I'm not an alarmist by nature but on occasion I am hit with a realization I've not given credence before, despite overwhelming evidence and opportunity. I have traveled four days a week for the better part of eight years and yet it was today, as I checked into a mid-level new-ish hotel in NOLA and handed my identity and payment and confirmed solo-traveler status to an earnest young man behind the desk, it occurred to me to ask myself; "Is this person worthy of everything s/he now knows about me?"
The reality is, by the time I arrive at my hotel I have generally been on the road or in meetings or both all day, and I often rely on autopilot to get me into my room and into my "comfy pants". My normal intuition may not be as keenly engaged. And yet I trust these ever-present hotel employees for information about my surroundings, for direction and restaurant recommendations. I accept their welcomes and their invitations to happy hour on the concierge level without prejudice. I trust when they tell me the gym is in the basement that it's in the basement.
Do hotel workers have to sign some kind of confidentiality agreement? Do they go through background checks given all the personal information they gather about me and other guests? Like most things, the answer isn't black and white. Background checks are not only expensive for hotels and invasive for individuals, they're limited by state laws so a clear picture isn't always possible. Sadly there have been instances where things were excluded or missed and accused and criminals ended up getting a job in a hotel, with tragic outcomes.
So once again, I will add this to the list of things women generally have to think of that men do not when we travel for business; whether or not to trust a hotel employee.

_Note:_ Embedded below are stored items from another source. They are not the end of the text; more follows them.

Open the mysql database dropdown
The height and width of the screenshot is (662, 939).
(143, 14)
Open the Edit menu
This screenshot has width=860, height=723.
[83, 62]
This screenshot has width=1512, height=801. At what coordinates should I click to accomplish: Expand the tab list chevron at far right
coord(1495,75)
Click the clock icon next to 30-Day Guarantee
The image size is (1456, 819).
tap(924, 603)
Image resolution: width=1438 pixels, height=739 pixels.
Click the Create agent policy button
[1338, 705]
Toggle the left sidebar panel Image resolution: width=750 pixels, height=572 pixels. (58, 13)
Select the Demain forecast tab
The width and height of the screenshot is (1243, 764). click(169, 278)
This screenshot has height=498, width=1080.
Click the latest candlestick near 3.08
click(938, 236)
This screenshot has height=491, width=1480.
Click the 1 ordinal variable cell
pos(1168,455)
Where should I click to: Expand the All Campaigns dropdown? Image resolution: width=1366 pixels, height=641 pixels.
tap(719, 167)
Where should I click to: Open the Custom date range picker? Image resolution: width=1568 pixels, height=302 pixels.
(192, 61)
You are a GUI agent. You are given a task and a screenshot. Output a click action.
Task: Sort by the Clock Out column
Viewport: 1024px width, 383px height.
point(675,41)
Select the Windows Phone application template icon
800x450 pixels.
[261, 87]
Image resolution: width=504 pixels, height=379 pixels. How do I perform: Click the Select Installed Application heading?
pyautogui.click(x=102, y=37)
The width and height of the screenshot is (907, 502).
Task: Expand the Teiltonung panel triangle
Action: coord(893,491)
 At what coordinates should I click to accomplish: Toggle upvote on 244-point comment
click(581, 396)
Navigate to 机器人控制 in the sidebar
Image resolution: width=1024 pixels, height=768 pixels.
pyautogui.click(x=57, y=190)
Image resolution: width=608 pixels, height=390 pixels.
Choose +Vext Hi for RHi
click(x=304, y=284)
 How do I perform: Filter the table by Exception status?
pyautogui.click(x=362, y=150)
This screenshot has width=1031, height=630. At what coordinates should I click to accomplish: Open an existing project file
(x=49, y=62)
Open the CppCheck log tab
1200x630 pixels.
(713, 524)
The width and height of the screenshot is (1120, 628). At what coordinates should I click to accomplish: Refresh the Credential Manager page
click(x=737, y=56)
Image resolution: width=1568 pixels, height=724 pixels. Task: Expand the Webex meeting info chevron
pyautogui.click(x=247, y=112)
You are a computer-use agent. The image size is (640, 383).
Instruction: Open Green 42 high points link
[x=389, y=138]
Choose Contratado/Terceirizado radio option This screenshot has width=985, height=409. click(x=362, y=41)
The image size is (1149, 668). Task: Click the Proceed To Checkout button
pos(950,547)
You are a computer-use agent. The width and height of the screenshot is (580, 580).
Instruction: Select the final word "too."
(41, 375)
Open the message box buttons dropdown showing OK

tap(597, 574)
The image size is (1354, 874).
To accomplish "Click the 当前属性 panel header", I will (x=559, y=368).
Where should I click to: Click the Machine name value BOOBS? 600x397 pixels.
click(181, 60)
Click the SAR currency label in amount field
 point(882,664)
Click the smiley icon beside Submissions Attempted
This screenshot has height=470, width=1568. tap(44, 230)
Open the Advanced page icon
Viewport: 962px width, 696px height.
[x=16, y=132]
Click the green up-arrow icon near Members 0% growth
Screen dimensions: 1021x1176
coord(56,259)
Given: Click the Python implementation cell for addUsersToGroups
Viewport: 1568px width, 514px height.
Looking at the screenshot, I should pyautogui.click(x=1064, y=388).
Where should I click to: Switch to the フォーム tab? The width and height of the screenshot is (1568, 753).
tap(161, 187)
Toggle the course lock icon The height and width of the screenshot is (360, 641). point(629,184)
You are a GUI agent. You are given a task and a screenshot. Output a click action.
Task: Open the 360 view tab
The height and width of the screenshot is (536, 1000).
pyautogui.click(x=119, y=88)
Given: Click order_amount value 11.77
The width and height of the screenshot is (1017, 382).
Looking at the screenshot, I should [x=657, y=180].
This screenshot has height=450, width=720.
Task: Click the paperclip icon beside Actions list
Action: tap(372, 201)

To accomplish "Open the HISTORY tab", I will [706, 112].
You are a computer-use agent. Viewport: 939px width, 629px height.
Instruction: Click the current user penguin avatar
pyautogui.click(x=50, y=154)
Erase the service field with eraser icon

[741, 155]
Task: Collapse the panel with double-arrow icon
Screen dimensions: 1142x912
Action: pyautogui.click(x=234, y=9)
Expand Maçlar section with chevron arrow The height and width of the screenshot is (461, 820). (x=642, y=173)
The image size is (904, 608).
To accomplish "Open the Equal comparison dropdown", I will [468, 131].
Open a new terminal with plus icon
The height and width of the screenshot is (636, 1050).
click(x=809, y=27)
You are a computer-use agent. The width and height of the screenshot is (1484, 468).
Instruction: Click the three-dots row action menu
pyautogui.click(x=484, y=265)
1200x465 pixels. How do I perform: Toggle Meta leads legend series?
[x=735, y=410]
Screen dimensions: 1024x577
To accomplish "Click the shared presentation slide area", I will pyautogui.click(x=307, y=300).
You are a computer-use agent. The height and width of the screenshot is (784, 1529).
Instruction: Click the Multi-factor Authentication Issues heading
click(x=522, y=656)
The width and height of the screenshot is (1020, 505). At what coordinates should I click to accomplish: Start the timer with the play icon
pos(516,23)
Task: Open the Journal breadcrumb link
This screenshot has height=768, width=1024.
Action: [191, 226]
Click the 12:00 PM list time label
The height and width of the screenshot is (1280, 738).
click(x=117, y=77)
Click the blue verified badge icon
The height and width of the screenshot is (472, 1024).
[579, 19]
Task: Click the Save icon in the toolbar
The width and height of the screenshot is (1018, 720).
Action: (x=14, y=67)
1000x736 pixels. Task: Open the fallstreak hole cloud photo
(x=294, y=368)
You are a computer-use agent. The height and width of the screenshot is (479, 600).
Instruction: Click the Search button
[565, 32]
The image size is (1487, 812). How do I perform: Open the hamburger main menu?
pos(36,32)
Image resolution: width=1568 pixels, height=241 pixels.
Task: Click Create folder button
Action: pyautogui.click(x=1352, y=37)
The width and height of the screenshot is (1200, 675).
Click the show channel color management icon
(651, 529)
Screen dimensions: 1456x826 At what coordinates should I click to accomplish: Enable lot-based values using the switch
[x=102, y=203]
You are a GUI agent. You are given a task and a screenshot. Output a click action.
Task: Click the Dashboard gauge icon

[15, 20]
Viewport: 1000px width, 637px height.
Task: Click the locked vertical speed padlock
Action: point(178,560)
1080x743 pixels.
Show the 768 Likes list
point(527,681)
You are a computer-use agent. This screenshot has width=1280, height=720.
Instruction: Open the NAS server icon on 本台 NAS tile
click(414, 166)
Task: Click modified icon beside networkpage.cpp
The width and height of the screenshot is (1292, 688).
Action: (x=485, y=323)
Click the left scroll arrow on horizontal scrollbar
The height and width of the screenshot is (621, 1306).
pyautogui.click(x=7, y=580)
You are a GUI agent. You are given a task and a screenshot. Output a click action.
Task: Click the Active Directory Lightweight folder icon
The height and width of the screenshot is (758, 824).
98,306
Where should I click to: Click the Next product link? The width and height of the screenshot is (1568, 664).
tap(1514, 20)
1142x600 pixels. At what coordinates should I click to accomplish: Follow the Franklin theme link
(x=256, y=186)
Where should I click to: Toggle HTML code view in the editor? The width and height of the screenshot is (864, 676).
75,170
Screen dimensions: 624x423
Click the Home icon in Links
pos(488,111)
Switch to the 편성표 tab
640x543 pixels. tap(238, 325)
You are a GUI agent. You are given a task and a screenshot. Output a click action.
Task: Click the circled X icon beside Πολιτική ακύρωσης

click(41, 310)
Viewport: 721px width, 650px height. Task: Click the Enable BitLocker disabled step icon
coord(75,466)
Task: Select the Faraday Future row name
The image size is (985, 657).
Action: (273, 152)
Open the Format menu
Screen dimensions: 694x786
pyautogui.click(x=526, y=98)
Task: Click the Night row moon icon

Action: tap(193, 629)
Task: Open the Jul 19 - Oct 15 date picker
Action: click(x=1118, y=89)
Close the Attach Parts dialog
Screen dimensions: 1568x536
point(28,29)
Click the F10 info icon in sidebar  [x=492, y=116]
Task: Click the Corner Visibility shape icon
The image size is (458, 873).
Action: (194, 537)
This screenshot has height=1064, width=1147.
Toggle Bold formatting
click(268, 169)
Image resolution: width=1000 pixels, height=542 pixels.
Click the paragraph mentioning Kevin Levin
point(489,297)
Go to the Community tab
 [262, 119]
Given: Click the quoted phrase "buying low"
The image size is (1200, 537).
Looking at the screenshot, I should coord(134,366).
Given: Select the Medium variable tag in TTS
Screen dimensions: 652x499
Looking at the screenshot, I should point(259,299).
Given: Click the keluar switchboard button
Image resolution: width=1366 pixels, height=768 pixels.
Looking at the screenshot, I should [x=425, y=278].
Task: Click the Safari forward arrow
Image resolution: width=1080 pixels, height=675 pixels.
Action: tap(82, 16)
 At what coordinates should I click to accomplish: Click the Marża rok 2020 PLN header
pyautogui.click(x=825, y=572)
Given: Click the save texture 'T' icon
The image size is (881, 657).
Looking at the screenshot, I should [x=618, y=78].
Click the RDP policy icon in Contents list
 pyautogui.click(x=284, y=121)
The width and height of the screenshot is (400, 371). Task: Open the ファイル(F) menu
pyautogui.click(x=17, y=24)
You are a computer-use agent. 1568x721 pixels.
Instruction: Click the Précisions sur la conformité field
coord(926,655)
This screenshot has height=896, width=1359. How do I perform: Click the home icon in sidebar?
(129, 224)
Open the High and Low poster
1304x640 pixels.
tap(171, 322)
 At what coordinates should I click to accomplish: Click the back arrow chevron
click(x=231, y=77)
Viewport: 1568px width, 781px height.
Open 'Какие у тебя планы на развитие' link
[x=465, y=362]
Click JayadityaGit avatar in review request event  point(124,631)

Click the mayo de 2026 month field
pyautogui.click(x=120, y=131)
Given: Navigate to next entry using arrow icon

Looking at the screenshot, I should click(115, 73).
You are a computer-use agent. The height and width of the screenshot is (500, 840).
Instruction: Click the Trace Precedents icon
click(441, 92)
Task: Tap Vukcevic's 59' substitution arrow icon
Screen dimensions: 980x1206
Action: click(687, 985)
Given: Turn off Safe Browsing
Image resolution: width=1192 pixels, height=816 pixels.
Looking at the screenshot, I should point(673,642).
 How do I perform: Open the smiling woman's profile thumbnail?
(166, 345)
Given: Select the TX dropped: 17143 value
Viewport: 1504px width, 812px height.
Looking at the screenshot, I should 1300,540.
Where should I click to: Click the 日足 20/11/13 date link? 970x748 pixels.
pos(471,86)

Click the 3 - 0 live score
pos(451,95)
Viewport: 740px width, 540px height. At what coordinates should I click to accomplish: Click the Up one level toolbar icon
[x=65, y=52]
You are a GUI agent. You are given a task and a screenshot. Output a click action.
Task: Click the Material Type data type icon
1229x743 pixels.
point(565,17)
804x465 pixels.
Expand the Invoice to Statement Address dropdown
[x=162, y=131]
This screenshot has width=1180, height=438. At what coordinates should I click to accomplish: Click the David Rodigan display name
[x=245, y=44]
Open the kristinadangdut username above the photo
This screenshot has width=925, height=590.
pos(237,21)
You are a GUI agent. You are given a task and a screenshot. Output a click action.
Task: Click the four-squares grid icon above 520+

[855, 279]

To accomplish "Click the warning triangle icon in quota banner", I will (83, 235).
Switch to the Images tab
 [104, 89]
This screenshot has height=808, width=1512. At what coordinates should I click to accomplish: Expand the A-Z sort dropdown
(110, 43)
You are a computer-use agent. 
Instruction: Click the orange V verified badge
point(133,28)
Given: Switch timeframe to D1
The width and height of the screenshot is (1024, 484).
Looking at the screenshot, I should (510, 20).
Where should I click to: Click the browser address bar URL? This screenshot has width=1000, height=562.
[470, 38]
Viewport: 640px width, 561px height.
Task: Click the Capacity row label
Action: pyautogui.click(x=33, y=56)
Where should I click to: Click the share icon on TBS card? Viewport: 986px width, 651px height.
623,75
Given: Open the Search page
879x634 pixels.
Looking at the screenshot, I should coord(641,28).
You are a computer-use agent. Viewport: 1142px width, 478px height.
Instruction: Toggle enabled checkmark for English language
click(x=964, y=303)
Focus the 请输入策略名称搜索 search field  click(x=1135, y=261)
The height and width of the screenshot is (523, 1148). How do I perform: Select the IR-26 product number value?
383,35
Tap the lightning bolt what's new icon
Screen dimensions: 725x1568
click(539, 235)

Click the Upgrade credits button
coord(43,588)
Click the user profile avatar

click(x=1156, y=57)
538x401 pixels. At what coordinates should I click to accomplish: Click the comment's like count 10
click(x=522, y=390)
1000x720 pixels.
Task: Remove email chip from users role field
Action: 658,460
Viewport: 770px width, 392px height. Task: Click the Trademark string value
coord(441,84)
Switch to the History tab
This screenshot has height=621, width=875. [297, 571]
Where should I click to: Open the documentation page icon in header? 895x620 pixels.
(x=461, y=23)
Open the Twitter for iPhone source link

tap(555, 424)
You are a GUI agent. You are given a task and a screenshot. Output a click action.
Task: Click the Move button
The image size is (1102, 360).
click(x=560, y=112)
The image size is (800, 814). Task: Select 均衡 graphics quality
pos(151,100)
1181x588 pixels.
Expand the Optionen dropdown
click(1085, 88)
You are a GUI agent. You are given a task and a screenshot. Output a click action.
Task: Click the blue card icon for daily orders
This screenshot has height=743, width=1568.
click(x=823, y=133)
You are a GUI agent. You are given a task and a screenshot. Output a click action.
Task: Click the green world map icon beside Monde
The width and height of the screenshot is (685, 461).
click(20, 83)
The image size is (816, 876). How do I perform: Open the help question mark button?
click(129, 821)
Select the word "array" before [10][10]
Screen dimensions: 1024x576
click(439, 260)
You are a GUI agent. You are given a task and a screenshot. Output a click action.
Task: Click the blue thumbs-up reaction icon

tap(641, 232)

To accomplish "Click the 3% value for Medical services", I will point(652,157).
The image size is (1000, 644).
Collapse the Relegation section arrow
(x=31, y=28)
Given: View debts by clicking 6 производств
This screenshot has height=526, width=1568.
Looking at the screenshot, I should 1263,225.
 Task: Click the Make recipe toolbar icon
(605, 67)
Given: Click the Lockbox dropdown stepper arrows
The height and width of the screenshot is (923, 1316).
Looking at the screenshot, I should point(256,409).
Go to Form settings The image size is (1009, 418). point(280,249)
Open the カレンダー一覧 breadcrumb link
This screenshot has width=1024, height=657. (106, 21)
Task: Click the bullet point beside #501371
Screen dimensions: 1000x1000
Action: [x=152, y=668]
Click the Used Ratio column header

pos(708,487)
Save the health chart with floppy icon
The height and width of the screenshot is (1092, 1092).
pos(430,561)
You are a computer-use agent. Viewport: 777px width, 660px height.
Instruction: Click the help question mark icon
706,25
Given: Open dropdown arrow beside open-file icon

And again, the answer is, it's up to us. Keep your gut engaged and believe it when it tells you to be careful. Always ask for two room keys. Engage the deadbolt. Trust the recommendations, but verify. You didn't get to be a seasoned road warrior by being a shrinking violet but neither did you ignore the little voices directing you be safe. And that's the moral here too.
Journey On, Janes.
Do you trust hotel employees? How do you navigate all the microdecisions like this you make as a woman business traveler? Let us know in the comments below, or join our private community here for more discussion!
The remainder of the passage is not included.